Éditorial : Hâpy

Dans l’Égypte antique, la religion était omniprésente, depuis les spéculations les plus subtiles jusqu’aux superstitions les plus triviales. Après tout, le maître du pays, Pharaon, n’était-il pas lui-même un dieu vivant, lointain successeur du dieu-soleil, Râ, qui avait régné le premier sur la vallée du Nil ? Aussi les Égyptiens avaient-ils tendance à diviniser tout ce qu’ils voyaient ou concevaient : le soleil et les astres, les anciens Pharaons et les sages de jadis, les animaux et plantes réels ou chimériques, les parties du corps des dieux, les temples où ils résidaient, les objets mentionnés dans les mythes, certains concepts comme la justice et l’harmonie (Maât), les montagnes, les villes, voire des quartiers.

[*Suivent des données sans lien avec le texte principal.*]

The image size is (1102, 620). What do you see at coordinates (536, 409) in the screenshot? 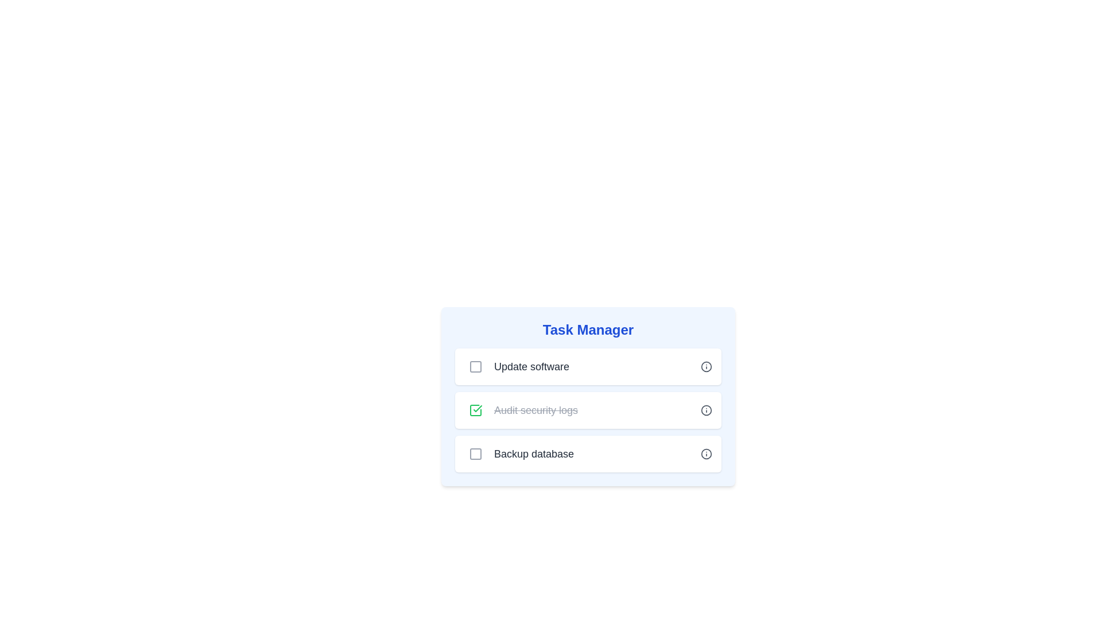
I see `text from the 'Audit security logs' label, which is styled with a line-through to indicate it is completed or deactivated` at bounding box center [536, 409].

Sans le Nil, l’Égypte n’aurait jamais existé. C’est lui qui transformait le désert en un territoire incroyablement fertile. On connaît la formule toujours valable de l’historien grec Hérodote, qui avait parcouru et admiré sans réserve ce pays : « L’Égypte est un don du Nil. » Il aurait donc semblé logique que les Égyptiens eussent divinisé leur fleuve nourricier, qu’ils nommaient Iteru. Il n’en fut rien. Ni le Nil, ni ses affluents temporaires, ni ses bras et diverticules, ni les plans d’eau, marécages ou canaux n’ont jamais reçu le moindre culte. On suppose que cette abstention résultait d’un interdit religieux. Il a fallu attendre l’arrivée des Grecs, puis des Romains, pour voir apparaître quelques statues du Nil divinisé, sculptées dans le style gréco-romain sans aucune référence aux stéréotypes de la statuaire égyptienne. Il est visible que ce culte n’a pas séduit les autochtones.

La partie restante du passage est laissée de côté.